Problem:
Once the line holding "Select the pencil draw-curve tool in Curves" is found, output it and all remaining lines of the data exactly, with every picture left out.

▼

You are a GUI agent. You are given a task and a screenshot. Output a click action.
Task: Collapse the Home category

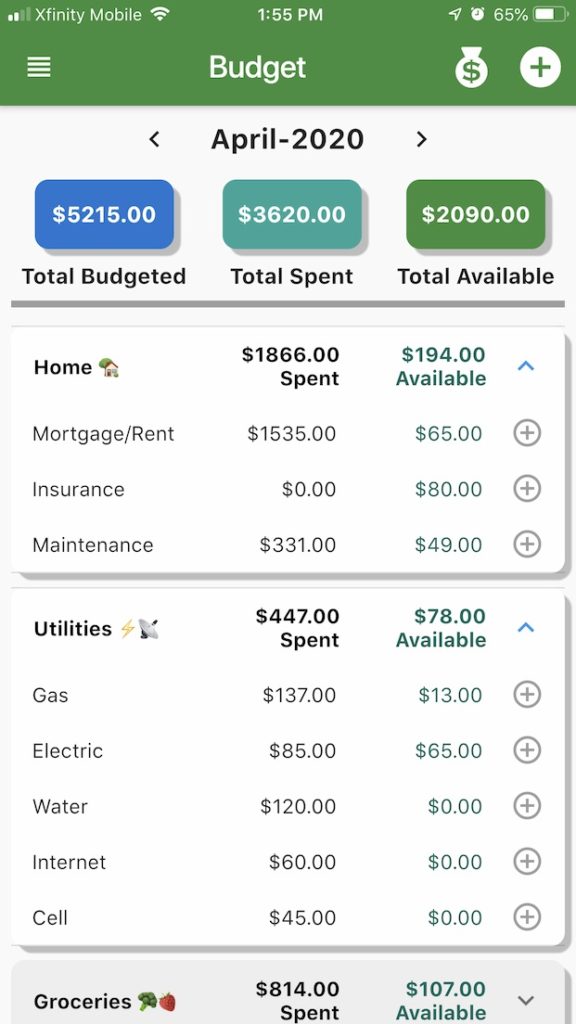point(526,366)
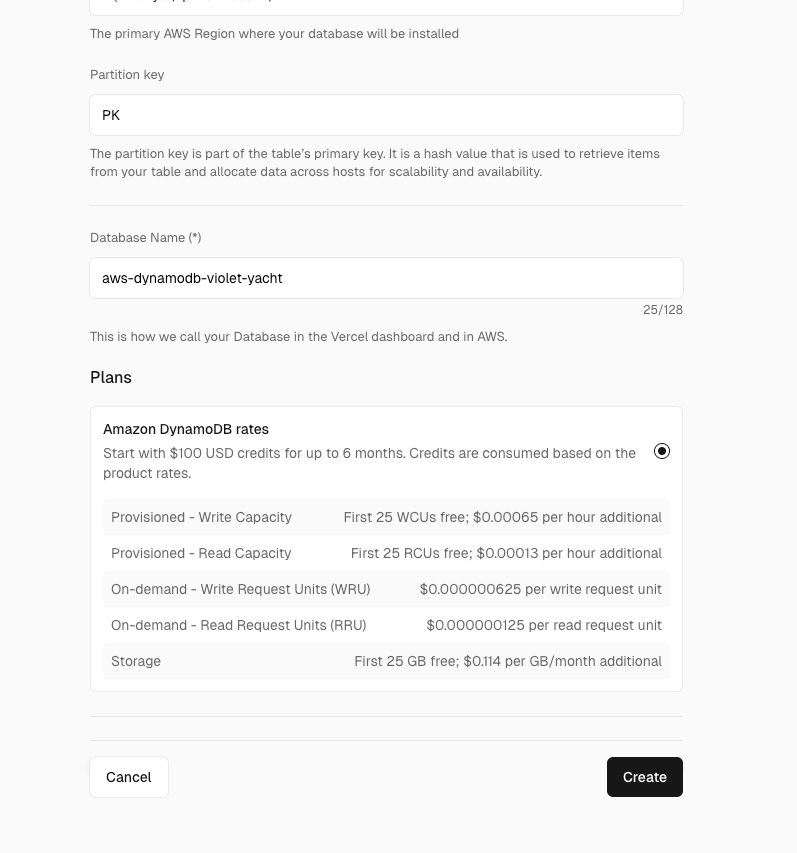Click the partition key description paragraph
The width and height of the screenshot is (797, 853).
click(375, 163)
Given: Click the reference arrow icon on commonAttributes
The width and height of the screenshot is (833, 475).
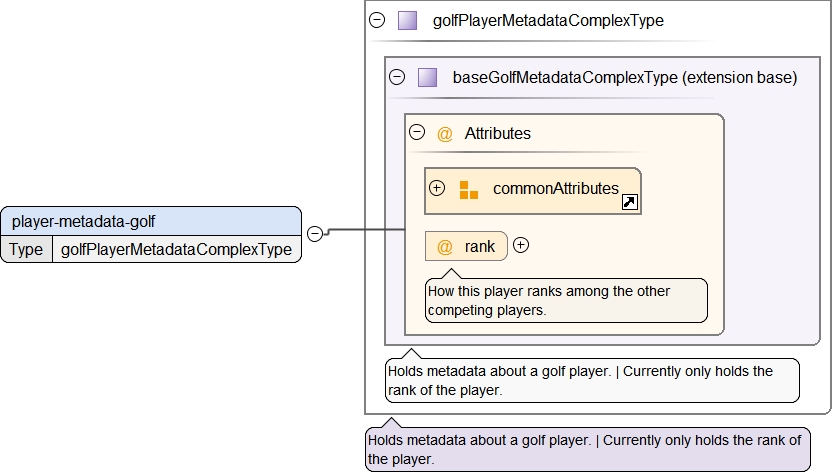Looking at the screenshot, I should (630, 202).
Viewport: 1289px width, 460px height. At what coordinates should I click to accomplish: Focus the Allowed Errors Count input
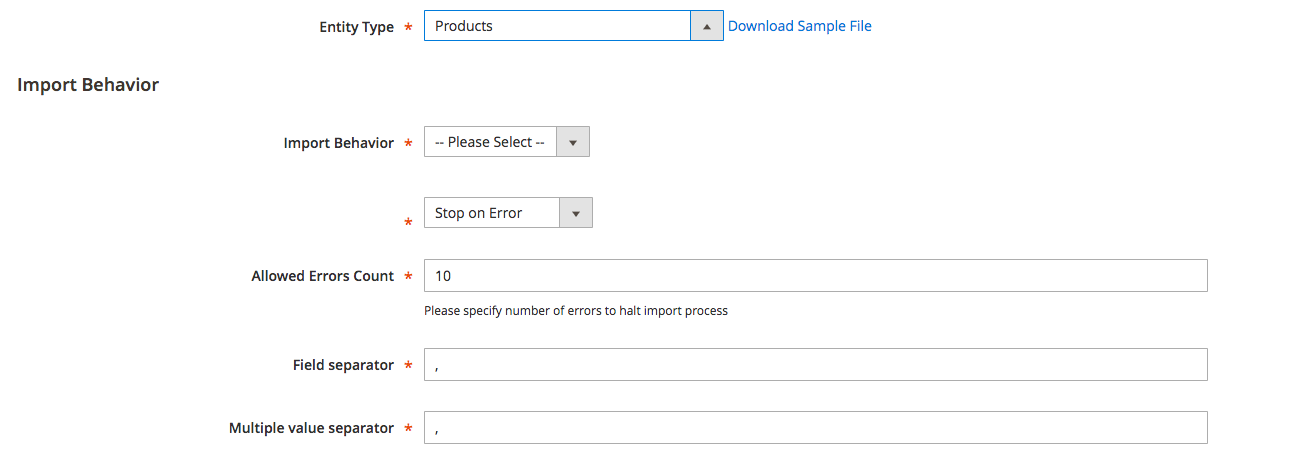pyautogui.click(x=815, y=276)
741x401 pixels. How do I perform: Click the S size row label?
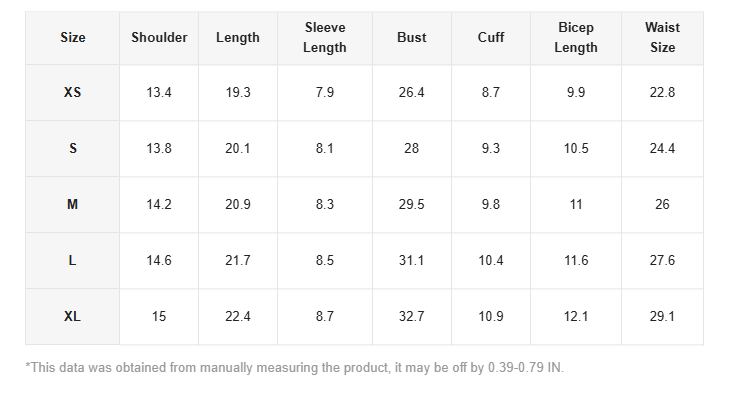tap(72, 149)
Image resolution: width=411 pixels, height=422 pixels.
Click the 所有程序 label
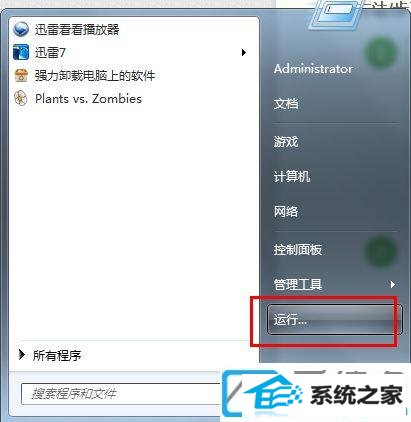click(x=57, y=355)
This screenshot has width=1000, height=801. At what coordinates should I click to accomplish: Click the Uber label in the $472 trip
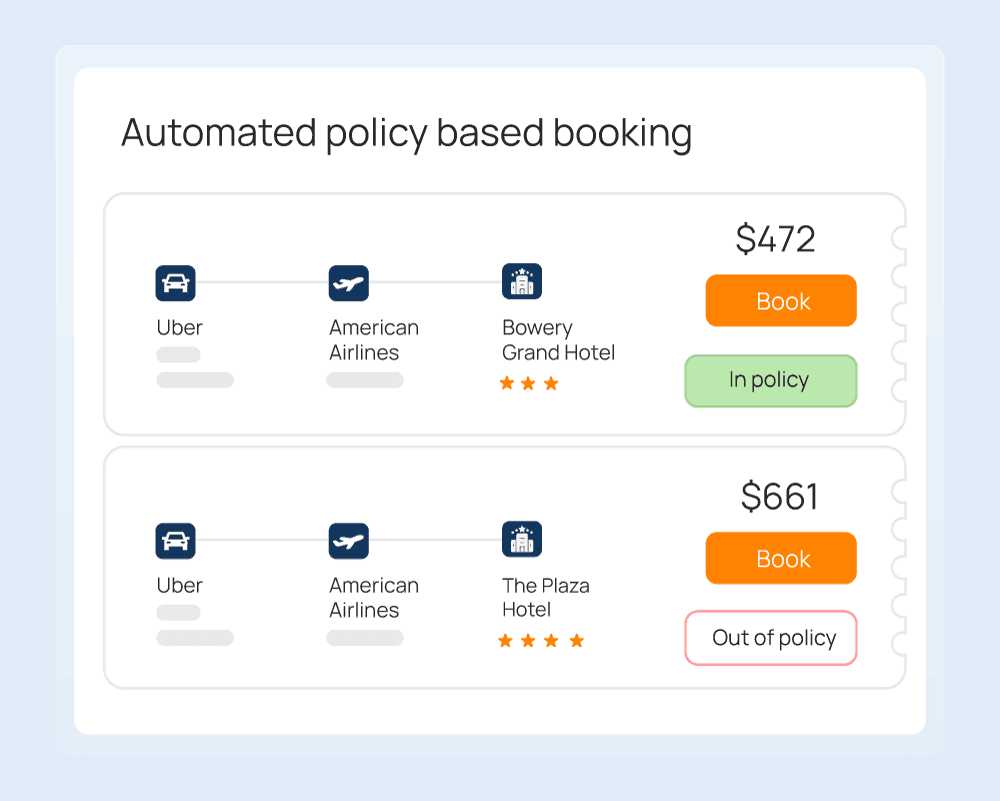pyautogui.click(x=180, y=328)
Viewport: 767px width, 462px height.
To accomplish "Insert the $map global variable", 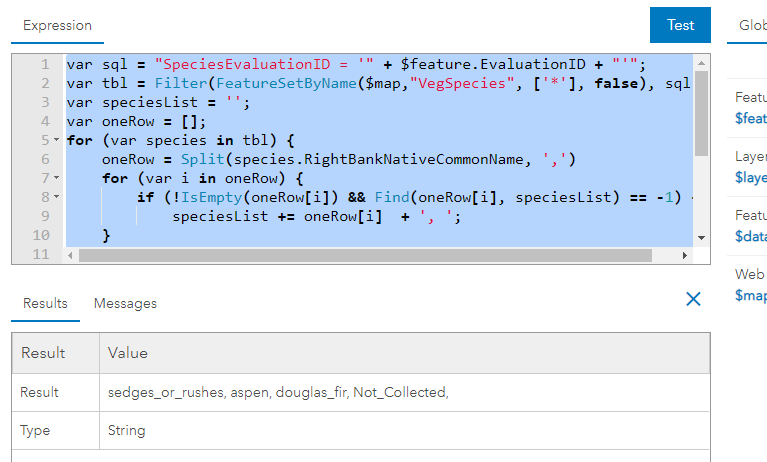I will [x=750, y=295].
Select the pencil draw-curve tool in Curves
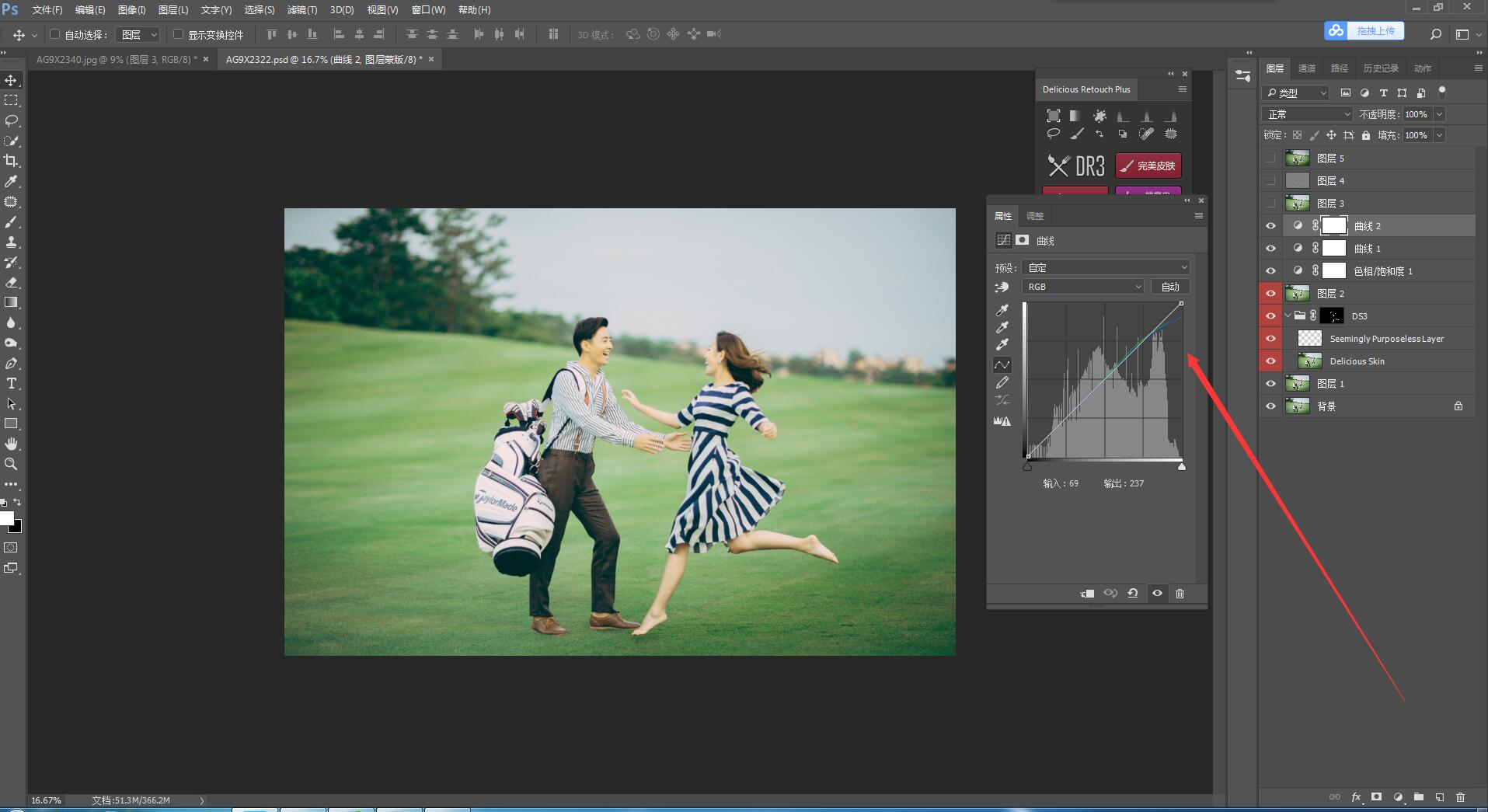 click(x=1002, y=382)
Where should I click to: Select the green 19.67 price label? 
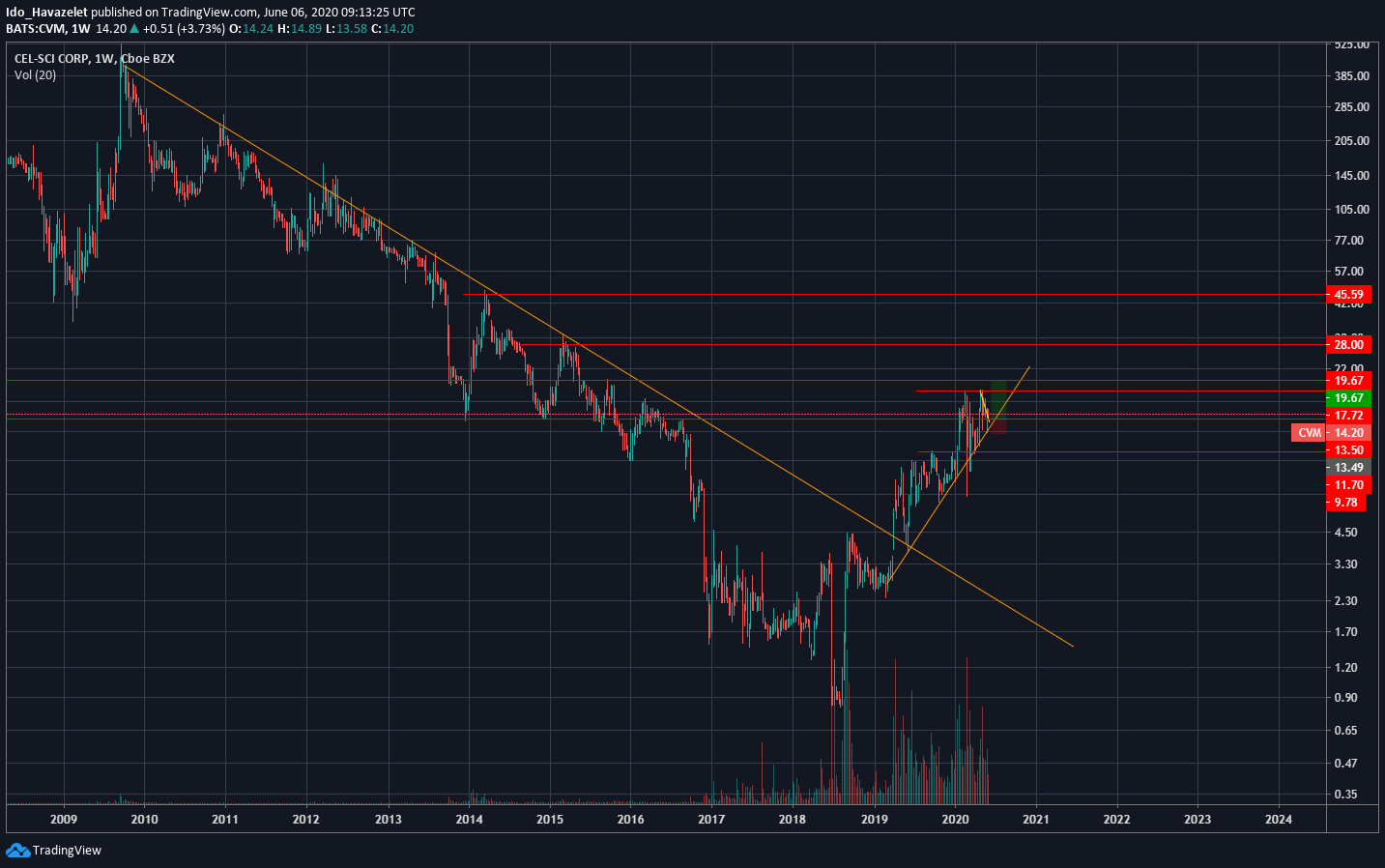pyautogui.click(x=1349, y=398)
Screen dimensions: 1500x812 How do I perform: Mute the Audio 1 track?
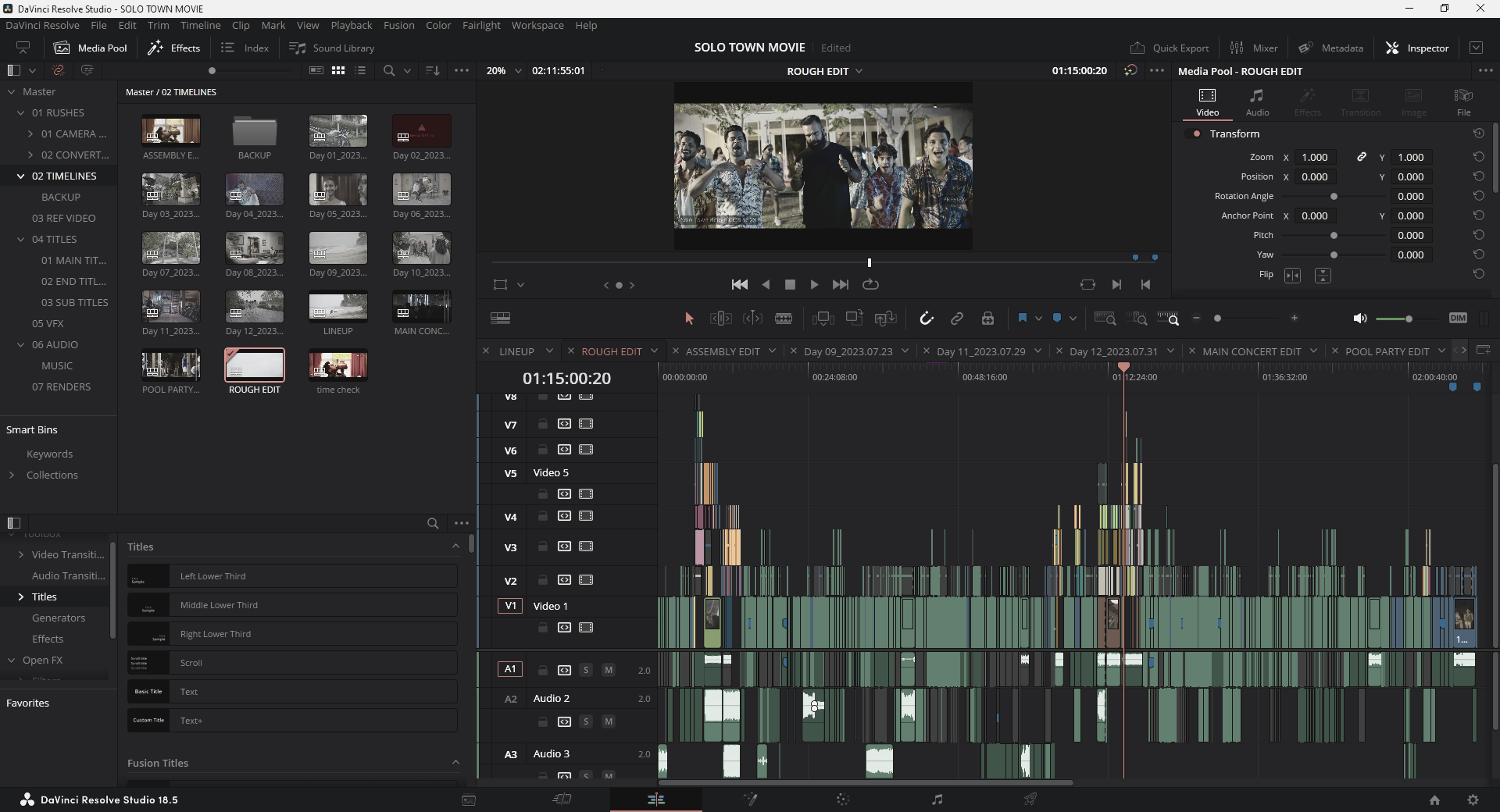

▲

Output for this task:
Select the pencil draw-curve tool in Curves
 click(x=1002, y=382)
Where should I click to: Select the green 19.67 price label? 
pyautogui.click(x=1349, y=398)
Screen dimensions: 1500x812 How do I perform: Mute the Audio 1 track?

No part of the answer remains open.